Mixed martial arts record
- Total: 10
- Wins: 8
- By knockout: 4
- By decision: 4
- Losses: 2
- By knockout: 1
- By decision: 1

Other information
- University: South Dakota State University
- Mixed martial arts record from Sherdog

= Jon Madsen =

American mixed martial artist (born 1980)

Jonathan Madsen (born February 12, 1980) is an American retired mixed martial artist who most recently competed in the Heavyweight division of Titan FC. A professional competitor since 2008, Madsen has also formerly competed for the UFC and was a cast member of Spike TV's The Ultimate Fighter: Heavyweights fighting for Team Rashad.

==Background==
Born in Orange County, California and raised in Doland, South Dakota, Madsen attended Doland High School where he was a decorated high school and college wrestler. Madsen has won many awards and even had a high school wrestling match with former UFC heavyweight champion Brock Lesnar. Besides wrestling, Madsen was a track and football star. Madsen enrolled in South Dakota State University and won an NCAA Division II national title in wrestling his freshman year.

==Mixed martial arts career==

===Early career===
After college he still had the passion to compete and decided to pursue mixed martial arts full-time. Wanting to train with one of the best mixed martial arts gyms, Madsen packed his stuff and moved out of his home in South Dakota to train with The H.I.T. Squad (Hughes Intensive Training) in Granite City, Illinois where he was known for not being able to score with the ladies and ridiculed by teammates. Madsen decided to skip competing as an amateur and went straight to professional, with a previous record of 3–0 Madsen was picked to compete on The Ultimate Fighter 10.

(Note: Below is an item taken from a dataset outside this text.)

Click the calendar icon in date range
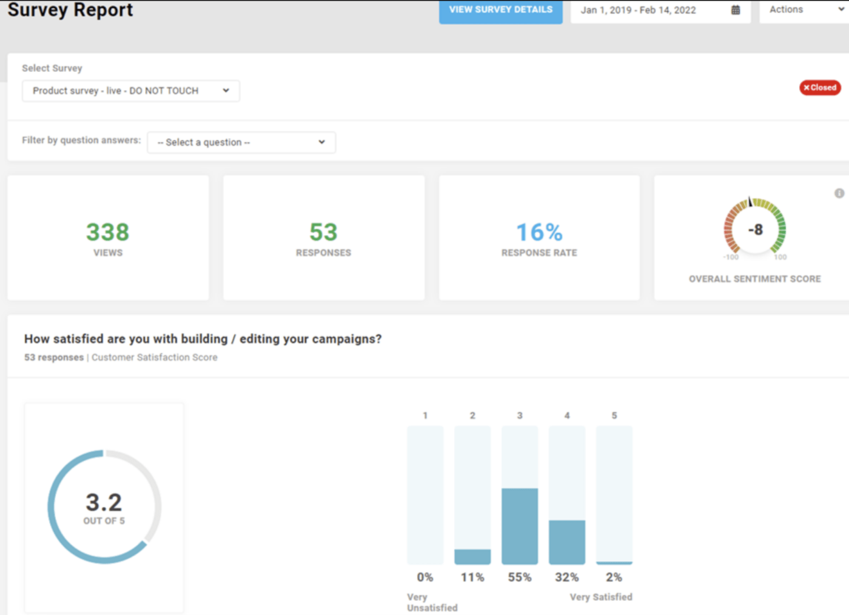Viewport: 849px width, 615px height. (x=735, y=10)
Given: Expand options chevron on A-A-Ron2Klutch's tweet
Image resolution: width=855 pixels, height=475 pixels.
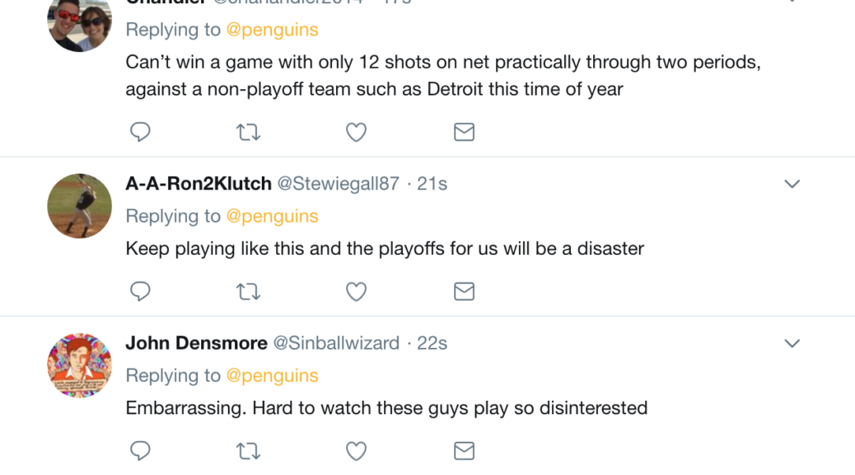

===The Ultimate Fighter===
Madsen was on the tenth season of The Ultimate Fighter. In the first episode, Madsen advanced to the quarterfinals after he defeated Team Rampage's second pick Abe Wagner via unanimous decision.

In the quarterfinals, Madsen fought teammate Brendan Schaub and was knocked out in the second round via two straight right punches.

===Ultimate Fighting Championship===
Madsen made his official UFC debut at the Ultimate Fighter 10 Finale. He fought castmate and teammate Justin Wren to a decision of 30–27, 28–29 and 29–28 winning by split decision.

Madsen next fought Mostapha Al-turk at UFC 112 in Abu Dhabi. After 3 rounds, Madsen was declared the winner via unanimous decision (29-28, 29-28, 29-28).

At UFC 116, Madsen defeated Karlos Vemola via unanimous decision.

Madsen was expected to face Todd Duffee on October 23, 2010 at UFC 121. However, Duffee was forced off the card with an injury and replaced by Gilbert Yvel. Both men circled early on in the fight before Madsen gained a double leg takedown. Madsen then hit Yvel multiple times forcing the referee to stop the fight.

Madsen next faced his DeathClutch teammate Mike Russow at UFC Fight Night 24. He lost the fight via doctor stoppage at the end of round two in the first loss of his professional career. Despite compiling a 4-1 UFC record, Madsen was subsequently released from the UFC after the loss.

===Post-UFC career===
Madsen faced Matt Foster at PCFN 7 on March 8, 2014. He won by KO in the first round.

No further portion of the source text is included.